Unjustified isolation is discrimination based on disability. Olmstead v. L.C., 527 U.S. 581, 587 (1999).
The Supreme Court explained that this holding “reflects two evident judgments.”
- First, “institutional placement of persons who can handle and benefit from community settings perpetuates unwarranted assumptions that persons so isolated are incapable or unworthy of participating in community life.”
- Second, historically “confinement in an institution severely diminishes the everyday life activities of individuals, including family relations, social contacts, work options, economic independence, educational advancement, and cultural enrichment.” Id. at 600-601.
However, a majority of Justices in Olmstead also recognized an ongoing role for publicly and privately operated institutions:
“We emphasize that nothing in the ADA or its implementing regulations condones termination of institutional settings for persons unable to handle or benefit from community settings…Nor is there any federal requirement that community-based treatment be imposed on patients who do not desire it.” Id. at 601-602.
A plurality of Justices noted: “[N]o placement outside the institution may ever be appropriate . . . ‘Some individuals, whether mentally retarded or mentally ill, are not prepared at particular times – perhaps in the short run, perhaps in the long run – for the risks and exposure of the less protective environment of community settings ’ for these persons, ‘institutional settings are needed and must remain available’” (quoting Amicus Curiae Brief for the American Psychiatric Association, et al). “As already observed [by the majority], the ADA is not reasonably read to impel States to phase out institutions, placing patients in need of close care at risk… ‘Each disabled person is entitled to treatment in the most integrated setting possible for that person—recognizing on a case-by-case basis, that setting may be an institution’[quoting VOR’s Amici Curiae brief].” Id. at 605.

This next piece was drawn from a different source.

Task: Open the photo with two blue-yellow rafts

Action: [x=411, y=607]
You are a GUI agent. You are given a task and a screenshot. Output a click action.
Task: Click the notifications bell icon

Justice Kennedy noted in his concurring opinion, “It would be unreasonable, it would be a tragic event, then, were the Americans with Disabilities Act of 1990 (ADA) to be interpreted so that states had some incentive, for fear of litigation to drive those in need of medical care and treatment out of appropriate care and into settings with too little assistance and supervision.” Id. at 610.
The Supreme Court did not reach the question of whether there is a constitutional right to community services in the most integrated setting.
About ten years after the Olmstead decision, the State of Georgia and the United States Department of Justice entered a settlement agreement to cease all admissions of individuals with developmental disabilities to state-operated, federally licensed institutions (“State Hospitals”) and, by 01 July 2015, “transition all individuals with developmental disabilities in the State Hospitals from the Hospitals to community settings,” according to a Department of Justice Fact Sheet about the settlement. The settlement also calls for serving 9,000 individuals with mental illness in community settings. Recently, the federal court’s Independent Reviewer for the settlement found significant health and safety risks, including many deaths, plaguing former State Hospital residents due to their transition from a licensed facility home to community-settings per the settlement. The Court has approved a moratorium on such transfers until the safety of those impacted can be assured.